Doesn’t look so scary, right?

Potty training sucks. Everyone loves to keep telling me that boys are the most difficult. Well my son is definitely proving that to be true. Difficult barely begins to cover it.  I keep asking my friends to remind me that no kid goes away to college still in diapers. I have been having a hard time believing that my 3 year old won’t break that trend.

It all started just before he was 2 and a half. I was pregnant with #2 and he was showing signs that he was ready for the potty. Heck, at preschool he was asking his teachers to go to the potty like some of his friends. So we were excited, thinking we would have him trained in no-time, before the baby arrived. Our excitement turned to angst, as the boy who was so willing to use the potty at first, suddenly started outright refusing to even sit on the potty at all. I mean, screaming fits, running, yelling, crying, etc. It was so frustrating. Since the baby was coming soon, we had to take a break to ease the transition to having the new baby at home. So we took the pressure off for a few months.

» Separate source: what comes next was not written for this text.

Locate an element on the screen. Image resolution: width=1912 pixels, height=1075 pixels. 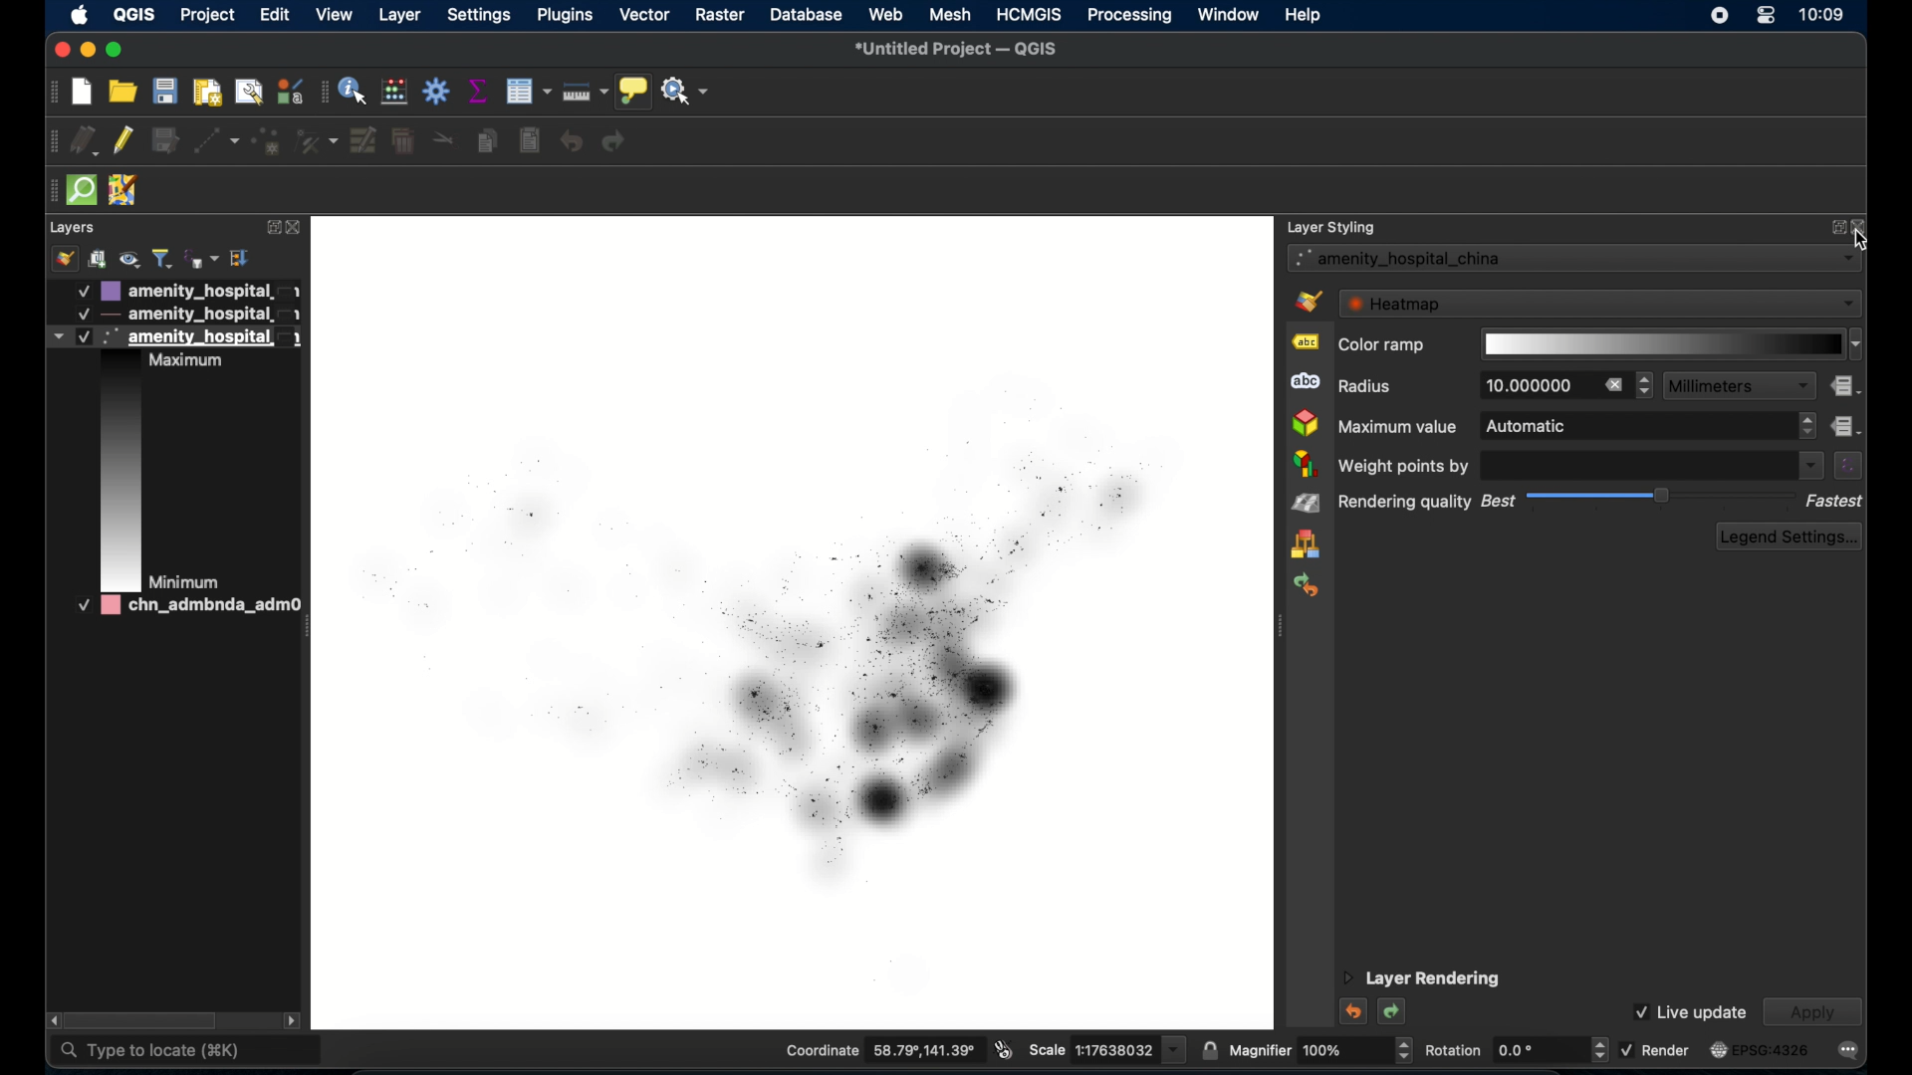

In June, I was bound and determined to get this potty thing done. He was 3 years old now, and he needed to be trained by the fall for school. I got the book “Potty Training Boys” to see if I can get an edge (that book is only OK). I decided to just ditch the diapers during the day. So I have spent the last several weeks cleaning up lots of messes. First week, he would fight me tooth and nail to even go near the potty. I think it is mostly because he didn’t want to stop playing to go use the potty. He would just pee on the floor right where he was. I tried every reward under the sun. I started a sticker chart. I cheered and jumped up and down like a crazy person when he was successful. But it still was a fight. And he would still go hide and make accidents.

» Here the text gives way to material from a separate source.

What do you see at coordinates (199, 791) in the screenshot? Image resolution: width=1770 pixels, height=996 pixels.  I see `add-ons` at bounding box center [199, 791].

I got serious and started setting a timer and getting the kid on there at regular intervals. At first I met more resistance, but then we kind-of made it a game. Then I found that lollipops seemed to garner the most motivation. After about 3 weeks of timers and sporadic messes, I think we have finally turned the corner. He has finally made the connection when he feels he needs to pee and will even go do that on his own. He’s even transitioned to standing. I dare say that he has mastered that piece of the puzzle (during the day).

Poop is another story. And I am tired of cleaning it up. I know we are getting there, but it is TOUGH. He is a stubborn little boy that marches to the beat of his own drum. And as frustrating as it is, that is part of what I love so much about him. We will get there. There will no be packing of pampers for college. Right?